Esta longa introdução era fundamental para apresentar Alejandro Malaspina e sua expedição antes de prosseguirmos. Sem refazer este percurso, seria difícil compreender o porquê de o relato só ter sido publicado quase um século depois de ter sido escrito. Como se pode imaginar, a prisão do brigadeiro italiano condenou não só a sua pessoa, mas também a sua obra. Com seu encarceramento, o manuscrito foi abandonado nos arquivos espanhóis, sentenciado a permanecer no esquecimento público. Pelo menos até 1885 quando a emocionada mão de seu editor, Pedro de Novo y Colson, o encontrou em meio a tantos outros documentos.
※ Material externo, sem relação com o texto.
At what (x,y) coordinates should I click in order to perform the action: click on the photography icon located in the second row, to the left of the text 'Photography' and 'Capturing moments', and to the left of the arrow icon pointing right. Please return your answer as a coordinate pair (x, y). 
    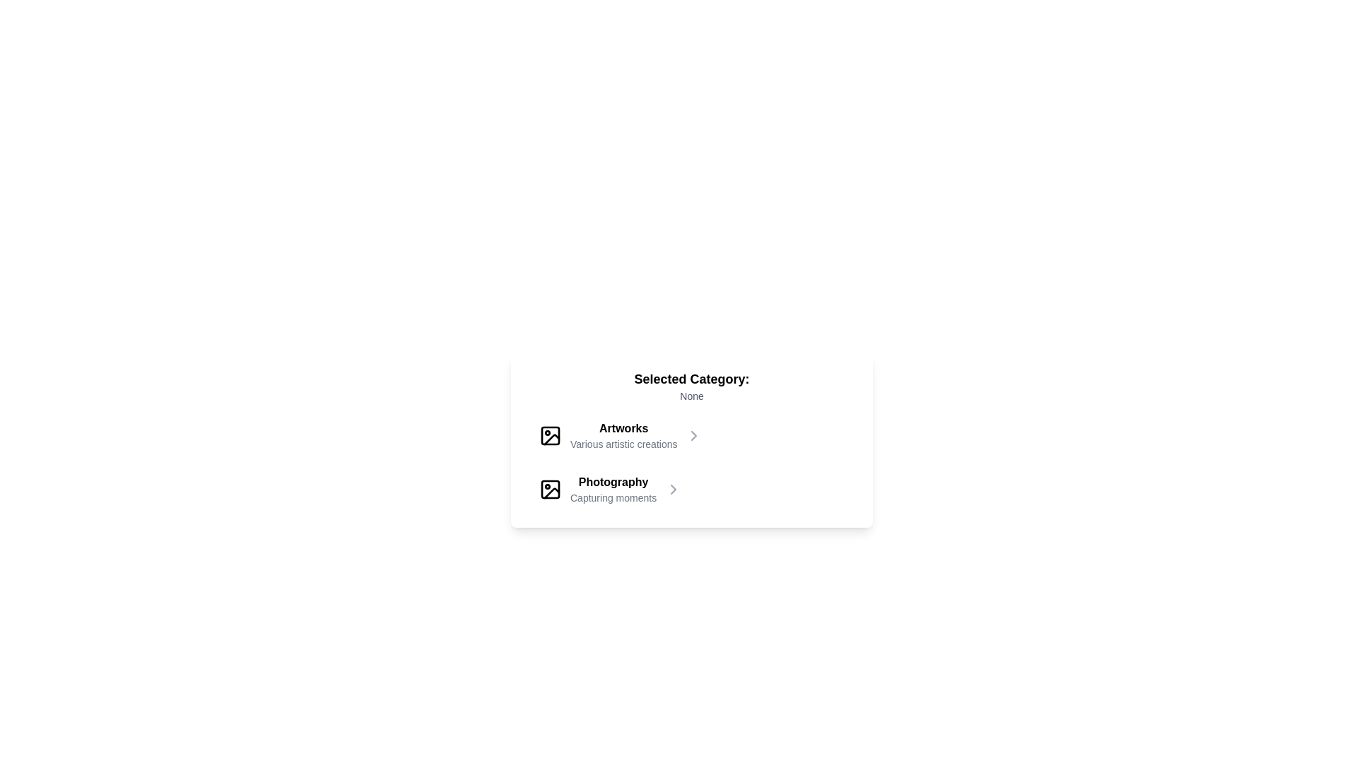
    Looking at the image, I should click on (549, 489).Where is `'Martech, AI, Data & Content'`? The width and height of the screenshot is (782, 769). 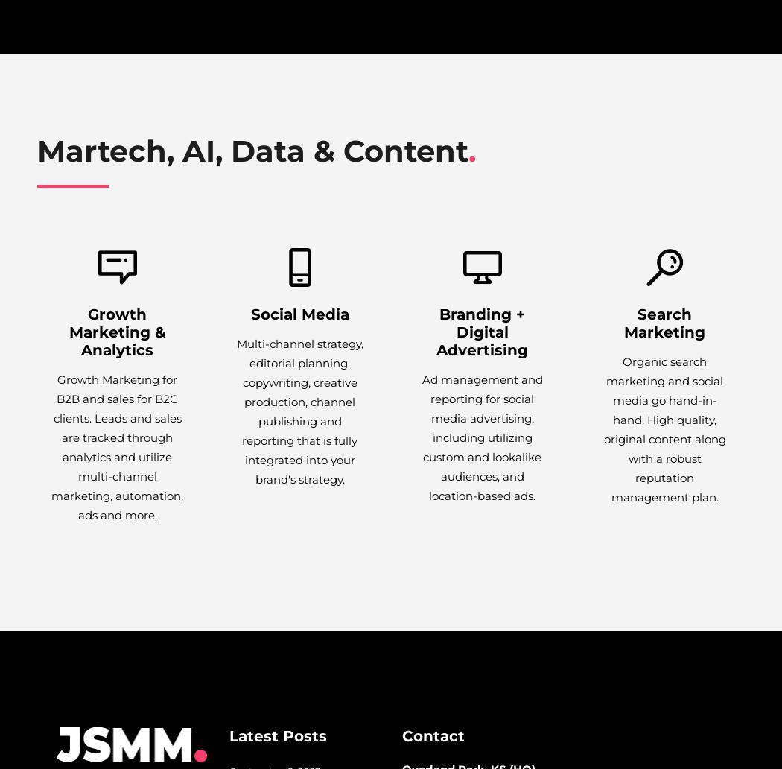
'Martech, AI, Data & Content' is located at coordinates (252, 150).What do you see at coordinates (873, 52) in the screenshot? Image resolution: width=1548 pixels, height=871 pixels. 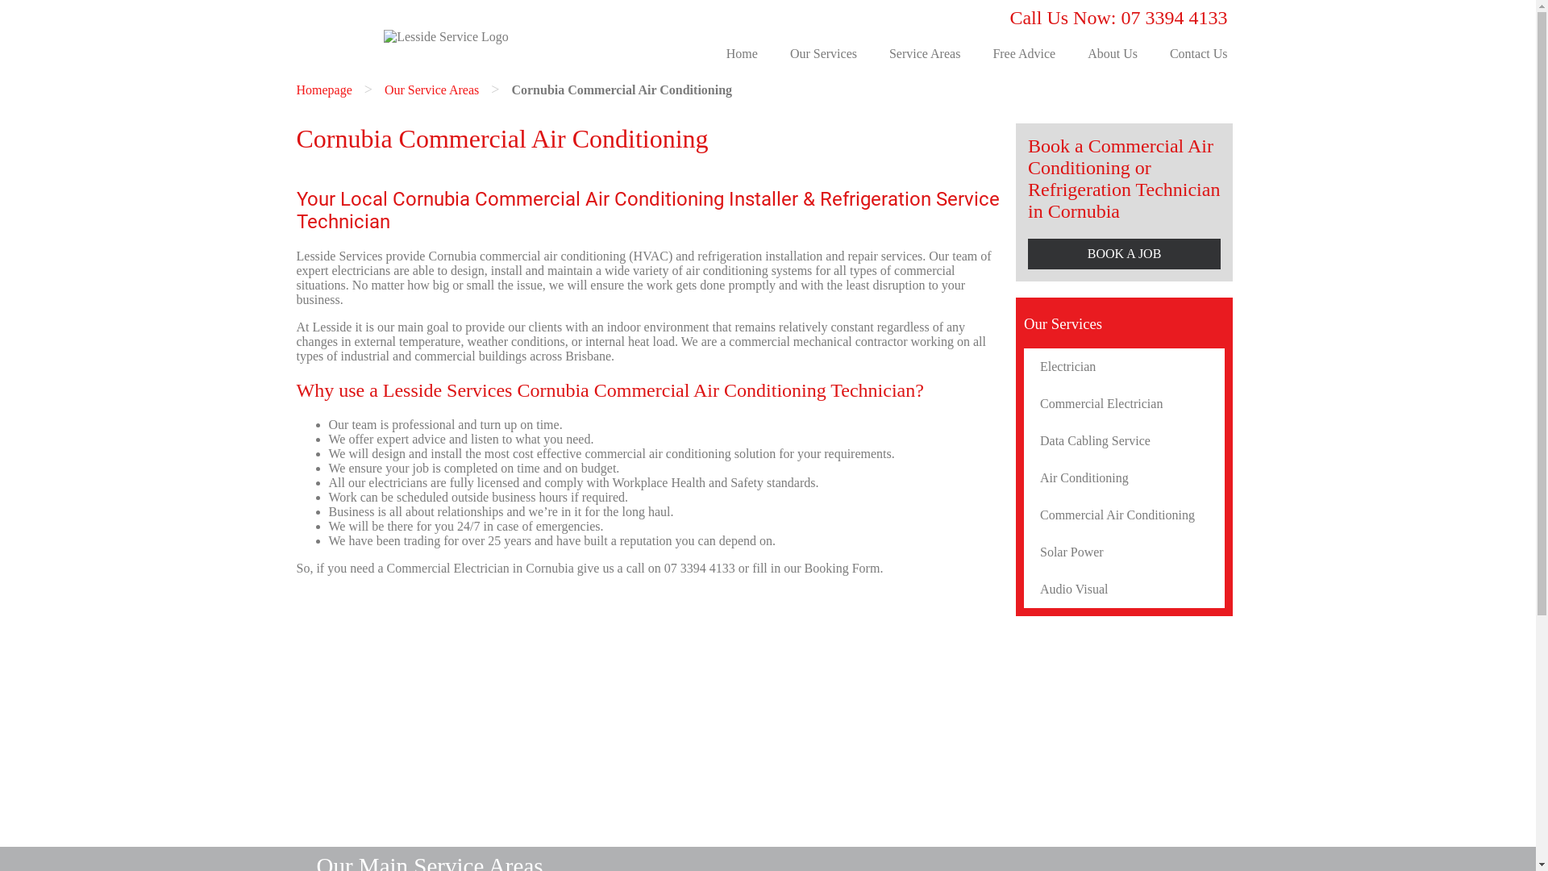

Pedro de Novo y Colson e a Introducción histórica

Os estudos sobre Alejandro Malaspina recaem, normalmente, sobre a expedição em si ou na biografia do capitão – foi o que pudemos averiguar até o momento, pelo menos. Parece-nos, portanto, que às condições de publicação do Relato nunca é dada a devida atenção. Todavia,há mais de 20 anos Roger Chartier já nos avisava que "[...] é fundamental lembrar que nenhum texto existe fora do suporte que lhe confere legibilidade; qualquer compreensão de um texto, não importa de que tipo, depende das formas com as quais ele chega até seu leitor [...]." (CHARTIER, 1992:220) O que estamos fazendo neste trabalho é, portanto, desvendar como a mão do editor interfere no texto e tenta conduzir o leitor por sentidos específicos.
Pedro de Novo y Colson (1846-1931) nasceu em Cádiz e descendia de italianos. Assim como Malaspina, Colson também pertenceu à Real Armada, chegando aos cargos de Teniente de Navío e Contralmirante. Além disso, nosso editor ainda escrevia peças de teatro e era membro da Real Academia de História e da Real Academia Española. Todavia, não pudemos encontrar muitas outras informações sobre este personagem, já que a ele, aparentemente, não foi dedicada tanta atenção quanto ao capitão cuja obra Colson editou e publicou no século XIX. Façamos, então, a análise da Introdución histórica feita pelo editor.
Antes mesmo de iniciar o texto histórico, são apresentados dois elementos pré-textuais que dizem muito sobre o sentido da publicação do texto.A obra é dedicada ao Excelentíssimo Sr. D. Juan B. Antequera y Bobadilla (1823-1890), Ministro de Marina. É significativo que um trabalho de tal porte, descrevendo detalhadamente uma expedição tão extensa (1789-1794) e que passou tantos anos sem ser publicado, seja dedicado justamente ao ministro da marinha. Além disso, também é relevante notar que o próprio ministro já havia realizado uma viagem de circunavegação do globo (1865-1867), a primeira a bordo de um encouraçado de guerra (LA PIÑERA Y RIVAS, 1990:29-30). Vejamos, então:

Excmo. Señor:
Animado por mi entrañable amor á nuestra Armada, me atrevo hoy á dar á luz la inapreciable joya que durante cien años estuvo encerrada en el polvo de los archivos; y al buscar el nombre de un navegante contemporáneo á quien dignamente pudiera dedicársela, he hallado que á V. E. asiste el mejor derecho, nó por la alta posición que ahora ocupa (cualquiera que sea la gloria que en ella logre), sino por los grandes méritos que contrajo como Jefe de la fraga Numancia en su asombroso viaje de circunnavegación.
No es dudoso que V.E. verá con sumo agrado enaltecidos al fin, por sus propias obras, á esos marinos eminentes que dirigieron la famosa expedición de las corbetas Descubierta y Atrevida. Yo me felicito de que este verdadero desagravio se efectúe en momentos de encontrarse al frente de la marina el antiguo Comandante del primer acorazado que dió la vuelta al mundo, con sorpresa de Europa, y en momentos de hallarse á punto de emprender un viaje igual la fraga Blanca, á cuyos Oficiales reportará esta obra grande instrucción y noble estimulo.
Con la mayor consideración y respeto saludo á V. E. y B.S.M.,
Pedro de Novo y Colson. (NOVO Y COLSON, 1885) [grifos nossos]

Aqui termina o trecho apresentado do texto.